• INPUT FOR THIS TASK:
=== Begin Enclosure ===
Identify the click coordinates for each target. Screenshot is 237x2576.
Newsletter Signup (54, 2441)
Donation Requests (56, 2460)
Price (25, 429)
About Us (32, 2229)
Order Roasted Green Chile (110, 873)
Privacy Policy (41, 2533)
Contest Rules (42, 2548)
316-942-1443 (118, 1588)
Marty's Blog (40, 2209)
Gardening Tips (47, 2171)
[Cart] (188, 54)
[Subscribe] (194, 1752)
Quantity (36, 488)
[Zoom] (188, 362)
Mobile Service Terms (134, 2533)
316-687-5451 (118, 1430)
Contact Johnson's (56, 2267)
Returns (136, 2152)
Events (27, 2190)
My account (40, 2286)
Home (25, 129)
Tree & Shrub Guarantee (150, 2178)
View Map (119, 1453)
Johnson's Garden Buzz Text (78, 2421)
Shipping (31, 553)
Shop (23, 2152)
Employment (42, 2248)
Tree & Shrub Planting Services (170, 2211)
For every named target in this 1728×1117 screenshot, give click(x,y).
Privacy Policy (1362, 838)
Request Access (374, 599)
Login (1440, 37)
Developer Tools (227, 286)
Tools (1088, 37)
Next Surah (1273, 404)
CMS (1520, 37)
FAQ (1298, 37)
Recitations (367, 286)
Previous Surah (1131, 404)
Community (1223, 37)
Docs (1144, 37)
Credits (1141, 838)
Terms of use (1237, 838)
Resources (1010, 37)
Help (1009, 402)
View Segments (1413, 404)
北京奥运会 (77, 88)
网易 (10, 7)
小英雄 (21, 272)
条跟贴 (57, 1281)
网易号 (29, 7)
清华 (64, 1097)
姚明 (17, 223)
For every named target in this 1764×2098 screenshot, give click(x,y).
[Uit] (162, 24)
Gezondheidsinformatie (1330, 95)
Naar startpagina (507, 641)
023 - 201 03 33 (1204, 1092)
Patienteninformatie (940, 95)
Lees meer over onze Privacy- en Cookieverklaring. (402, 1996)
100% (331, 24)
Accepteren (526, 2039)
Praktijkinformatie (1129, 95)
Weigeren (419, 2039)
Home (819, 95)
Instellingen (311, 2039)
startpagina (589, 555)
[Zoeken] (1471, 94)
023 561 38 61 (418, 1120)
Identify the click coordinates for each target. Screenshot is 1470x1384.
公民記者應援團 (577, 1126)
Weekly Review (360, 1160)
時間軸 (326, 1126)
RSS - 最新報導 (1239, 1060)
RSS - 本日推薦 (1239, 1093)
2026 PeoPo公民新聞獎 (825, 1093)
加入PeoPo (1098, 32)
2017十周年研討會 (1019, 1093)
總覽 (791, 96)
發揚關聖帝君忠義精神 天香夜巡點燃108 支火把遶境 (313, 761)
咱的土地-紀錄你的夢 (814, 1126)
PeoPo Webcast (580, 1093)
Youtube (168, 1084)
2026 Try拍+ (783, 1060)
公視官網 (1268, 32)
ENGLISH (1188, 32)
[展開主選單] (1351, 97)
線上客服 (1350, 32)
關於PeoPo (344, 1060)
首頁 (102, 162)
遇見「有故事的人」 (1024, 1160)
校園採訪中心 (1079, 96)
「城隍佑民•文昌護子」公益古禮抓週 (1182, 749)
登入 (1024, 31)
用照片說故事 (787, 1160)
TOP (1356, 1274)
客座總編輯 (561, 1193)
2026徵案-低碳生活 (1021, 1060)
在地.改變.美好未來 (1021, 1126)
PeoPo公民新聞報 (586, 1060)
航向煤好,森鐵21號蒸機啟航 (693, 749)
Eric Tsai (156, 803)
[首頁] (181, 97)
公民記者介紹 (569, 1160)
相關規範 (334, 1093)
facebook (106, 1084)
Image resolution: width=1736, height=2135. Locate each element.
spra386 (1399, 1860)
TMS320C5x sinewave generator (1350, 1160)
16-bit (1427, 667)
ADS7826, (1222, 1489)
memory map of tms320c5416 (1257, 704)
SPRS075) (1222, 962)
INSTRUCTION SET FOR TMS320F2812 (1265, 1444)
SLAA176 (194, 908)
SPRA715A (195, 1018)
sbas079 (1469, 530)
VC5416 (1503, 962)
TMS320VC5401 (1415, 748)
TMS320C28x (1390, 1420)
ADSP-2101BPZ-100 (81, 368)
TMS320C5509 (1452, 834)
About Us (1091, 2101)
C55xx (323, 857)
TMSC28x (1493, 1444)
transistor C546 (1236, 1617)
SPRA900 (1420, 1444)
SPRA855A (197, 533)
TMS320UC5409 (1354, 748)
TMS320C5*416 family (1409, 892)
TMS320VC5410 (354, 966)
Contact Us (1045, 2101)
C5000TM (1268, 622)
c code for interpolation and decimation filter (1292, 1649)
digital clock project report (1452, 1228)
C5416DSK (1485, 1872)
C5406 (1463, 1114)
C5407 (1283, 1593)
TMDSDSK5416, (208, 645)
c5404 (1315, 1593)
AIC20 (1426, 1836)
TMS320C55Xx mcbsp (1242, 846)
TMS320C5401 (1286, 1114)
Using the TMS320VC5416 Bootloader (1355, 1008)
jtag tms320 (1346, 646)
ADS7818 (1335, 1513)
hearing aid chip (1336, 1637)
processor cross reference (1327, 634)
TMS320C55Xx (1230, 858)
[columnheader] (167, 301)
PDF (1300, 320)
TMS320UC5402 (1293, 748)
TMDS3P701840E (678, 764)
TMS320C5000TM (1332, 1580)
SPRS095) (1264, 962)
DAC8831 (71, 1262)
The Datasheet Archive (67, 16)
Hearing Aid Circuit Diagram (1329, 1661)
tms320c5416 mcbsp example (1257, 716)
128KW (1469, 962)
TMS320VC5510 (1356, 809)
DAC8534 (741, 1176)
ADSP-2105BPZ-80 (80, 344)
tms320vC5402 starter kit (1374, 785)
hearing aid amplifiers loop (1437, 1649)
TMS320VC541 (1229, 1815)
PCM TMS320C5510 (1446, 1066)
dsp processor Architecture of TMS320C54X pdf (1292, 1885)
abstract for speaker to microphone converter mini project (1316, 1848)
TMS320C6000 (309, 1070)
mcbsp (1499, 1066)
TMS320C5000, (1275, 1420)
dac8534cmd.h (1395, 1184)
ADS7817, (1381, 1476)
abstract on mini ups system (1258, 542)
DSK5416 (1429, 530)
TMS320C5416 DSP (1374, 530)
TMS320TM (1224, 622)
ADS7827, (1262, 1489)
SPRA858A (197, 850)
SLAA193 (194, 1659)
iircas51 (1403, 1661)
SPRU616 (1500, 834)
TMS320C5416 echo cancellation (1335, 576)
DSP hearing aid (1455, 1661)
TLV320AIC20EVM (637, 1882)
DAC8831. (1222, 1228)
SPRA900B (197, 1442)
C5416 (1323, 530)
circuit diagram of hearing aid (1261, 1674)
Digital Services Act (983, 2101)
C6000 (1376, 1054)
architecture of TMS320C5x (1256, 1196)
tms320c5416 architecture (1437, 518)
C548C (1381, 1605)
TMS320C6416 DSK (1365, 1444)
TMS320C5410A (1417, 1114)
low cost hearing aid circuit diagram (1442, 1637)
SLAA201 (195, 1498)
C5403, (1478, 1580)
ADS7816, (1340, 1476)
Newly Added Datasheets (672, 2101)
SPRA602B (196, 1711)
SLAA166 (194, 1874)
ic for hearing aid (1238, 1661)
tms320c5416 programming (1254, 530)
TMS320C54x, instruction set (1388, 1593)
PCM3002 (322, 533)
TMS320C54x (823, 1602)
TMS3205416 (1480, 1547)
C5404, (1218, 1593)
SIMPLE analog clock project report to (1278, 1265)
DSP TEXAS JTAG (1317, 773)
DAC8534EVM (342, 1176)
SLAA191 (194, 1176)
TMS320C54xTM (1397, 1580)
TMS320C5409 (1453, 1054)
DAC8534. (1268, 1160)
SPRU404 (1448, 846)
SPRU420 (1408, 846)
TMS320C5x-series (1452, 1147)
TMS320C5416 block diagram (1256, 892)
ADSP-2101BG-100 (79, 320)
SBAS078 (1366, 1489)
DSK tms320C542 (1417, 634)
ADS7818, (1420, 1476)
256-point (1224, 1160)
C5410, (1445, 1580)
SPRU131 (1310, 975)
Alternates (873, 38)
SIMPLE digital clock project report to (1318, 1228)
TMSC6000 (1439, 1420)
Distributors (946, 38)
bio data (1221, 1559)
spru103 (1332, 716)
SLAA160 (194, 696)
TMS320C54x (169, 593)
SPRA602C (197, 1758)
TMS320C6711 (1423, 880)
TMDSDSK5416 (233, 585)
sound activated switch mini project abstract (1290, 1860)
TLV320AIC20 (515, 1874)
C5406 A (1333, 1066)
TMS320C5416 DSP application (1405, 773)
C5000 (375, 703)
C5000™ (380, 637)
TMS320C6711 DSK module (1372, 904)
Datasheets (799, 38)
=== End Enclosure ===
• EXERCISE GOAL:
From the records above, reproduce exactly the lines from the one with "FAQ (1298, 37)" to the one with "姚明 (17, 223)", both included, and no others.

• SOLUTION TO THIS EXERCISE:
FAQ (1298, 37)
Recitations (367, 286)
Previous Surah (1131, 404)
Community (1223, 37)
Docs (1144, 37)
Credits (1141, 838)
Terms of use (1237, 838)
Resources (1010, 37)
Help (1009, 402)
View Segments (1413, 404)
北京奥运会 (77, 88)
网易 (10, 7)
小英雄 (21, 272)
条跟贴 (57, 1281)
网易号 (29, 7)
清华 (64, 1097)
姚明 (17, 223)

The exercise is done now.